A man flying on the back of a crow is definitely the central character in Raj Kamal Jha’s 2003 novel If You Are Afraid of Heights, which binds three narratives together to lay before you a world where nothing is quite what it seems but everything is strangely familiar.
The author, a journalist by profession, uses a blend of fantasy and reality to present the landscape of a changing India — following neglected lives, trapped in despair as they embark on their private journey of hope.
Jha’s prose is crafted with finesse but it is written so obliquely that it is a tough to understand and derive meaning from the narrative at one go. The prologue and epilogue of the novel are identical — Look at the picture on the cover, there’s a child, a girl in a red dress; there’s a bird, a crow in a blue white sky. And then there are few things you cannot see.
The man on the crow’s back flies across the city, observing its characters from up above the sky and narrates to us his observations. The first story — Of Heights — is about two people Amir and Rima, whose names are mirror reflections of each other. They meet during a train accident and fall in love. She is rich and lives in a luxurious skyscraper apartment in the middle of the city while he works at the post office and lives in a two-room flat in a building that, from the street outside, looks like a crying face. They create their own world, play their make-believe games. And then there is the sound of a crying child that disquiets Rima. We are told it leads her to leave Amir as mysteriously as she came into his life.
The second story — You are Afraid — follows Mala, a news reporter who arrives in a small town to investigate the death of a girl, who, as Mala finds out, was raped and her body was thrown into a canal. While we read her story, she has flashbacks into her own childhood and we gather there is child abuse linked to her as well.

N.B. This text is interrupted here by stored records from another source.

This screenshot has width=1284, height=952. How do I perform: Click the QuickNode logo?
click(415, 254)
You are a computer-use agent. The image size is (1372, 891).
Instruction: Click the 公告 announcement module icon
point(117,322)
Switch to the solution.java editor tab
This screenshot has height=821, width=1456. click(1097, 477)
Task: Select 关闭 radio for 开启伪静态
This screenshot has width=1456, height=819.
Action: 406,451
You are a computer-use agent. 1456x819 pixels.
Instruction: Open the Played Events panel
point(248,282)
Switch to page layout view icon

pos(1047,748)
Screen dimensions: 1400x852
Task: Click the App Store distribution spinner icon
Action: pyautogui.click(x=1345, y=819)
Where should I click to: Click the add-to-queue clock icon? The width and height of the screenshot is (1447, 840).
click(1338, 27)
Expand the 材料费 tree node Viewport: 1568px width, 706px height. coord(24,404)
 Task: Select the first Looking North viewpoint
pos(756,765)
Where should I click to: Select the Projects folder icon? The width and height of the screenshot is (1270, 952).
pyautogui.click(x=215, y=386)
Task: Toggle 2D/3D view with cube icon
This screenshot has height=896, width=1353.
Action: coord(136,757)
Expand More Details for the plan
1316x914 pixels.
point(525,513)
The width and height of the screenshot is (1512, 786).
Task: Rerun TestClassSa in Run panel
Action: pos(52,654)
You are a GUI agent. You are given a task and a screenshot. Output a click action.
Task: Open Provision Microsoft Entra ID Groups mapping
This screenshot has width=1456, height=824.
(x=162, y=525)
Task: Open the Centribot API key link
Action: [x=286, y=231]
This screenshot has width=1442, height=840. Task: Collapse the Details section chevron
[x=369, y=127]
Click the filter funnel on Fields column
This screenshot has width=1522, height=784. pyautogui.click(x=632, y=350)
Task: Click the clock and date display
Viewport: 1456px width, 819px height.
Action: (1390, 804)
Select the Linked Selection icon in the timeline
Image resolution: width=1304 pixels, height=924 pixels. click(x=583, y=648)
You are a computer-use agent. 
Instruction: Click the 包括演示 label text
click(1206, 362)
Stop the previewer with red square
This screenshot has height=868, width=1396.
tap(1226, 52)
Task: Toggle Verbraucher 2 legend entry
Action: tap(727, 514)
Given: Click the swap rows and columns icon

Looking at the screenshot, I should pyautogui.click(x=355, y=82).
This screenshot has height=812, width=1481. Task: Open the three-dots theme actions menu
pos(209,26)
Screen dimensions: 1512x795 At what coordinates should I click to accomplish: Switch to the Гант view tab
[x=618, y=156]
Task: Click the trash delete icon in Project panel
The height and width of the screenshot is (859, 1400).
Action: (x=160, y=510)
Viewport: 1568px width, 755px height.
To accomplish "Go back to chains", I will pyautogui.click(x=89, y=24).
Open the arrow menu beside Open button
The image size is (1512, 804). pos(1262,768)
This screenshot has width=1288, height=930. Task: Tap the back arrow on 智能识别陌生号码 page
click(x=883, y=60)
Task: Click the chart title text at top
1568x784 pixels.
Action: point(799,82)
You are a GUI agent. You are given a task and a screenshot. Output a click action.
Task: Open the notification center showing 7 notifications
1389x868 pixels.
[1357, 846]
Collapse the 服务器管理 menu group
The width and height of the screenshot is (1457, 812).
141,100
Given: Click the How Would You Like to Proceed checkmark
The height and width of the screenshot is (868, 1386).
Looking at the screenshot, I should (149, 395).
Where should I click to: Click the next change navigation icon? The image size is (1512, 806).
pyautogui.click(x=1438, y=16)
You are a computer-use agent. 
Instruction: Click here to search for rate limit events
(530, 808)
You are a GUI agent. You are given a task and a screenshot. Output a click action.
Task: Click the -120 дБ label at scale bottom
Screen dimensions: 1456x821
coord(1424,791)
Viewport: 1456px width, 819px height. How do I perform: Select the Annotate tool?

The last and final story — If — features a young girl about 11 or 12 years of age who stands in the balcony of the house which is described in exactly the same way as that of Amir’s. The girl in the red dress can see the crow and the narrator on its back.
The narrator, we are told, is Alam, again the mirror image of the name Mala. He is described as the friend of the girl, who has witnessed death, has become extremely afraid of her parent’s safety and imagines they will commit suicide.
What can be gathered is that at the heart of the novel, there is sexual abuse of a child and the author has presented three different stories that somehow are linked to one another, or could be characters from the same family.
This is not a linear story with a set plot and a straightforward ending. You will have to read it more than once at least to grasp the narrative and figure out the metaphors and allegories.
At the end of the story, the girl turns narrator and listens to her friend — the crow man who leaves with her pictures and pieces of paper that contain the stories of her parents — their dreams, the world they want to travel to.
Keep them carefully, whenever you are afraid, take them out, arrange them in whatever order you want and you will understand your parents’ stories, he tells her (she tells him?).